TUGAS I
ILMU BUDAYA DASAR
“Agama dan Pandangan Hidup Orang Jawa”
Oleh:
Dimas Kukuh
Prasangko
13114104
1KA08
Sistem Informasi
Fakultas Ilmu
Komputer & Teknologi Informasi
Universitas
Gunadarma
April 2015
KATA PENGANTAR
Alhamdulillahirabbilalamin Puji syukur saya
panjatkan kehadirat Allah SWT Tuhan Yang Maha Esa karena berkat limpahan Rahmat
dan Karunia-Nya sehingga saya dapat menyusun karya tulis ilmu budaya dasar ini
dengan tepat waktu.
Tidak lupa juga saya ucapkan terima kasih kepada
Dosen mata kuliah “Ilmu Budaya Dasar” kami Ibu Auliya Ar Rahma yang telah
membimbing saya dalam mata kuliah yang bersangkutan.

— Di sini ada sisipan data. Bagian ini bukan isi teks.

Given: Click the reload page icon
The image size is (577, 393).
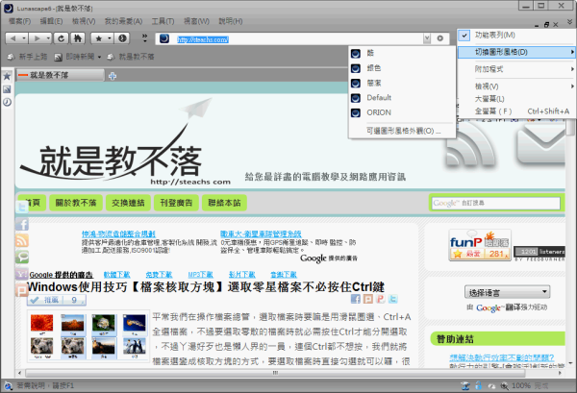Looking at the screenshot, I should (62, 38).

Dalam tugas ini saya dapat menyelesaikan karya tulis
dengan judul “Agama dan Pandangan Hidup Orang Jawa”. Tugas ini dibuat dalam
rangka memenuhi tugas mata kuliah ilmu budaya dasar. Semoga karya tulis yang
saya buat ini dapat bermanfaat bagi saya dan semua pihak yang telah membacanya.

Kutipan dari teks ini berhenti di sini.